Une jeune femme au lourd passé, chargé de violence familiale, renoue avec sa mère et son frère après deux ans d’absence.

« Une cinéaste qui est aussi actrice sait comment obtenir ce qu’elle souhaite en y allant directement. Elle a, peut-être, moins de pudeur à demander les choses parce qu’elle sait comment ça fonctionne à l’intérieur et qu’elle peut reconnaître tout de suite tes possibilités. La capture me fait penser à Laurent Lucas, un acteur que j’aime beaucoup et avec qui j’ai eu l’occasion de jouer trois fois. Ce film marque aussi une rencontre avec la magnifique Catherine De Léan. Une amitié est née avec Carole [Laure], avec qui j’ai tourné ensuite Love Project. Comme celle de Micheline [Lanctôt] et de Denise [Filiatrault], l’histoire de vie de Carole est formidable et hors normes. Ces trois femmes défricheuses ont traversé des époques délirantes à titre de créatrices. Elles sont des modèles très inspirants. »

Marécages (2011)

  • Scénario et réalisation : Guy Édoin

Sur une ferme des Cantons-de-l’Est, alors qu’une sécheresse sévit et que les terres deviennent arides, un drame vient bouleverser la vie d’une famille.

« Je vois Marécages comme une tragédie grecque. Marécages marque évidemment une rencontre artistique très forte avec Guy [Édoin]. J’en garde notamment le souvenir d’un très grand moment à la Mostra de Venise, où le public a réservé au film une ovation de huit minutes. C’était vraiment très émouvant, d’autant que c’était plutôt inattendu. On avait l’impression que le public européen avait reconnu quelque chose dans la facture même de ce film. Le tournage fut un grand bonheur, d’autant qu’il a annoncé le début d’une collaboration qui, je l’espère, pourra durer encore longtemps. »

Bootlegger (2021)

  • Scénario : Caroline Monnet, Daniel Watchorn
  • Réalisation : Caroline Monnet

La question de la légalisation de la vente d’alcool dans une réserve divise la population locale. Cette performance a valu à Pascale Bussières d’être citée au Gala Québec Cinéma pour l’Iris de la meilleure actrice.

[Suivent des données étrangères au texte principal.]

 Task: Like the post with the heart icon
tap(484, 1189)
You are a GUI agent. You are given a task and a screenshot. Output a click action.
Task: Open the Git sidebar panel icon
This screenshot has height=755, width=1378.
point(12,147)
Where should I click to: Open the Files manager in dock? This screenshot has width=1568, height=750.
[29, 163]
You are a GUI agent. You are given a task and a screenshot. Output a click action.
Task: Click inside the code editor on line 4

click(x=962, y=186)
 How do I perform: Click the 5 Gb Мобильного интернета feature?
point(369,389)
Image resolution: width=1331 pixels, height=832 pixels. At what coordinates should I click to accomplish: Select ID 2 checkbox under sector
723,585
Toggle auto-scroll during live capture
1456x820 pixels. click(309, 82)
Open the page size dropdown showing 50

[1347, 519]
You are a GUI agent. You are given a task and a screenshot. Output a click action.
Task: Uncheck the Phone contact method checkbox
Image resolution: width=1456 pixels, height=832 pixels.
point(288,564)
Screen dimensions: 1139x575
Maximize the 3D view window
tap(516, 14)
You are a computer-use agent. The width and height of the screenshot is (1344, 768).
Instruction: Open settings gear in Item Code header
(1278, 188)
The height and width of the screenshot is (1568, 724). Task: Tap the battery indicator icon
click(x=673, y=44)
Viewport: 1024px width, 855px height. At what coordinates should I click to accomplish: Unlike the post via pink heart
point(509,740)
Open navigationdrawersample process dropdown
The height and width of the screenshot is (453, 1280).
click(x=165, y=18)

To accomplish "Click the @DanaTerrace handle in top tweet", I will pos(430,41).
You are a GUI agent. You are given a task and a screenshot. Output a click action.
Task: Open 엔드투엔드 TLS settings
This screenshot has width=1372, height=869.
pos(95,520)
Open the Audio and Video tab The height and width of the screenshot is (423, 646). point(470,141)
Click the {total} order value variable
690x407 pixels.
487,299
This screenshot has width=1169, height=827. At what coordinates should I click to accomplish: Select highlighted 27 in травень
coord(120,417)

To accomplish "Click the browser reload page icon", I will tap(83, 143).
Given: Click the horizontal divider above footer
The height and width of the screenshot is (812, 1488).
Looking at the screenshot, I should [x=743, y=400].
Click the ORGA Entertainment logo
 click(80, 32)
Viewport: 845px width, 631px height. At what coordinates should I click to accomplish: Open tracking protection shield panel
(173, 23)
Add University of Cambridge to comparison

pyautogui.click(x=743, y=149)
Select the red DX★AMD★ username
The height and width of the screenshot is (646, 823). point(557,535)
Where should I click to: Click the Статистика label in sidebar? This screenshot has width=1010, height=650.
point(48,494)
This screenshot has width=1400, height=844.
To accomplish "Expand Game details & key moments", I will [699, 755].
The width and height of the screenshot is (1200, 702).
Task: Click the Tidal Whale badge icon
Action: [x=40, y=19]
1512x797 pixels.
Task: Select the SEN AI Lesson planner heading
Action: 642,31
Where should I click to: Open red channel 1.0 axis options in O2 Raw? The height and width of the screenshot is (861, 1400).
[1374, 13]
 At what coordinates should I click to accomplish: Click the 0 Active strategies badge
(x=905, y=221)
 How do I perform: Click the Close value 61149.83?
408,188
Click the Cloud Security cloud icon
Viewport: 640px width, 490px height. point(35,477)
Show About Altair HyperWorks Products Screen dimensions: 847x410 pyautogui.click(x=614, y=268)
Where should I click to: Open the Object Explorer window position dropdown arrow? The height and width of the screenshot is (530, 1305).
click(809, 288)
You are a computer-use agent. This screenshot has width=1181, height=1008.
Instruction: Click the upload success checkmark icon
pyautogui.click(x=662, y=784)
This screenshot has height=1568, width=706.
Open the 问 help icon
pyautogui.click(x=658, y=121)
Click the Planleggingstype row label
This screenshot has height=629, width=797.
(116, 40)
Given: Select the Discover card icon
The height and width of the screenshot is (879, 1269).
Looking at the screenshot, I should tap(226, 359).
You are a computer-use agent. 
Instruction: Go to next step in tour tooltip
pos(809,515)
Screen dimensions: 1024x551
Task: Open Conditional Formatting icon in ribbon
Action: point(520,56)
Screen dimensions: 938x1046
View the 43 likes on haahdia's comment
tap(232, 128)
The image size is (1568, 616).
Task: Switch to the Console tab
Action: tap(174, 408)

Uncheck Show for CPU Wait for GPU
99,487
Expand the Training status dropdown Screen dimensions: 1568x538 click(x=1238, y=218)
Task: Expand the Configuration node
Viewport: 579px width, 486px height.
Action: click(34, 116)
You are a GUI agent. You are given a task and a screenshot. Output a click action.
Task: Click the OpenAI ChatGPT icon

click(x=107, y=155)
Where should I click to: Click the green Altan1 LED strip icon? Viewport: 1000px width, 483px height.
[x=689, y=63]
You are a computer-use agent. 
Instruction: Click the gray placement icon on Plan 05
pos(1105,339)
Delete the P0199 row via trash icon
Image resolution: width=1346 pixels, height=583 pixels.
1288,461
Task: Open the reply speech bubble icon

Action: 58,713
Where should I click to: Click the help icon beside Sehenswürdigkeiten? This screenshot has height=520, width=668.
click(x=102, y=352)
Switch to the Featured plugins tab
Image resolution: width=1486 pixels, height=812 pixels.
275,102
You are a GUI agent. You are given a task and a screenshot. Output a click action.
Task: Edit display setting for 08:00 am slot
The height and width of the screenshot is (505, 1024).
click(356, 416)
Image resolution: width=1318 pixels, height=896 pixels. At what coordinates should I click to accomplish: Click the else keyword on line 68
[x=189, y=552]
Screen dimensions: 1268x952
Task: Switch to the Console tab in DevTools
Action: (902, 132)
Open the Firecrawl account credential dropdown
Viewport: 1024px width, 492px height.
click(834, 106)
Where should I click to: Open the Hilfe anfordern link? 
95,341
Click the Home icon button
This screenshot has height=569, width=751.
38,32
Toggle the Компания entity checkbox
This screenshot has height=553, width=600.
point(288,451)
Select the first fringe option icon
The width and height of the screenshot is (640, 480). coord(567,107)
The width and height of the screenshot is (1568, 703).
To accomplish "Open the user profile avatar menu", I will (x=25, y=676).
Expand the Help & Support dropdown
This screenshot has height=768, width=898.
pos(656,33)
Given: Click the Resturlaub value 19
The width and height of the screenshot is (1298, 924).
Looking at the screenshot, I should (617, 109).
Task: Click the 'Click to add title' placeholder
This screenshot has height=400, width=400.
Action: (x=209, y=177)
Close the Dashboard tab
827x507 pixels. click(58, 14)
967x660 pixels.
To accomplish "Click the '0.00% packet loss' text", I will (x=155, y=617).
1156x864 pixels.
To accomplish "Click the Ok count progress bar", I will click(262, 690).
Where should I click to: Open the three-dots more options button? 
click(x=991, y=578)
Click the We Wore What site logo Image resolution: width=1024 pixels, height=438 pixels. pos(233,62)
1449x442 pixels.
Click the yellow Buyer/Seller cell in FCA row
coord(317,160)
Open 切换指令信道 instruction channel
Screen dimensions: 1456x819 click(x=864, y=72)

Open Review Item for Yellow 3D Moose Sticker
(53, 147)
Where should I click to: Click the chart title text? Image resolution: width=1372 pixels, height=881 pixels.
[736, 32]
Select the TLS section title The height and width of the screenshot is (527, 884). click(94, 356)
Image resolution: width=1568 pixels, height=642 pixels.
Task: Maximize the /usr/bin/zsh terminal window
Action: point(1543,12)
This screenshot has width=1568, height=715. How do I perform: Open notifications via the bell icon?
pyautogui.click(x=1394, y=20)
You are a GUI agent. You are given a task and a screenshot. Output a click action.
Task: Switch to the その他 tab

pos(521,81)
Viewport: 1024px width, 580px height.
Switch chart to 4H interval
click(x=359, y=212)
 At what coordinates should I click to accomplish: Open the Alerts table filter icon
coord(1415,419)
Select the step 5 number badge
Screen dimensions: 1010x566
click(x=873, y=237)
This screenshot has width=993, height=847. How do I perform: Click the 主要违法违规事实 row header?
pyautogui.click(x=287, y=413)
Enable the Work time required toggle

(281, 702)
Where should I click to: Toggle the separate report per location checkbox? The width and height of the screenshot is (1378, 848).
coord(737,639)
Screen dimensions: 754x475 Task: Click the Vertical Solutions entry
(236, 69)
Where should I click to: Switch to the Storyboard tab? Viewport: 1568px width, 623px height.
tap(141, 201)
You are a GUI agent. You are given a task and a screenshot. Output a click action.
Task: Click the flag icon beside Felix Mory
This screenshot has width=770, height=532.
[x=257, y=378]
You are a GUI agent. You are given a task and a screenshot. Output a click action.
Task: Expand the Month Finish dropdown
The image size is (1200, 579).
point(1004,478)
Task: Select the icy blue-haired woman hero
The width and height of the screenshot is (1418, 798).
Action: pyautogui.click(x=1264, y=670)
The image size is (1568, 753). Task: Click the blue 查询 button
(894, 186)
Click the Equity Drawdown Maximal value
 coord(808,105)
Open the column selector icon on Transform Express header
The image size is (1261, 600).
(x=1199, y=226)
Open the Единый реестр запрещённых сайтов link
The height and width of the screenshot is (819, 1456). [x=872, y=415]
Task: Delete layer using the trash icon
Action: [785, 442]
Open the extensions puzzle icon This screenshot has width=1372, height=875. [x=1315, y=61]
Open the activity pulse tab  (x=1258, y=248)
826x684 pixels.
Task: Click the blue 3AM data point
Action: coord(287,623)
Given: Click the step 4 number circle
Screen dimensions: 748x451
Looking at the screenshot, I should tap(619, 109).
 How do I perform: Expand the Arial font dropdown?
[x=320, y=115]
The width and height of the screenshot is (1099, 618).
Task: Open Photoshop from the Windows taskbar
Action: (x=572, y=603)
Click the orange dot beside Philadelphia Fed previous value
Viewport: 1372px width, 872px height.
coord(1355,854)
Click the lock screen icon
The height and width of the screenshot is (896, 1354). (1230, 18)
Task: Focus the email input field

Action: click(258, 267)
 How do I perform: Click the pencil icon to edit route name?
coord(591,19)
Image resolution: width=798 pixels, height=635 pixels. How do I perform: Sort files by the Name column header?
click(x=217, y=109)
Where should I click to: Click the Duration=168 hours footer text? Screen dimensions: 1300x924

« Le tournage a été plutôt difficile parce que la structure de production était un peu compliquée. On a dû tourner l’hiver, dans une réserve, avec peu de moyens et peu d’organisation. Devant jouer la méchante de l’histoire, je devais aussi assumer le fait d’être un peu le diable dans la bergerie. C’était comme si, intérieurement, je luttais pour que les gens perçoivent que tout ça relève du jeu, parce qu’on vit maintenant dans un monde très poreux où la fiction et la réalité s’entremêlent. Cela dit, j’admire le travail de Caroline Monnet, une artiste remarquable, une guerrière. Parfois, des tournages plus compliqués aboutissent sur des choses formidables. J’ai été très heureuse de participer à son film. »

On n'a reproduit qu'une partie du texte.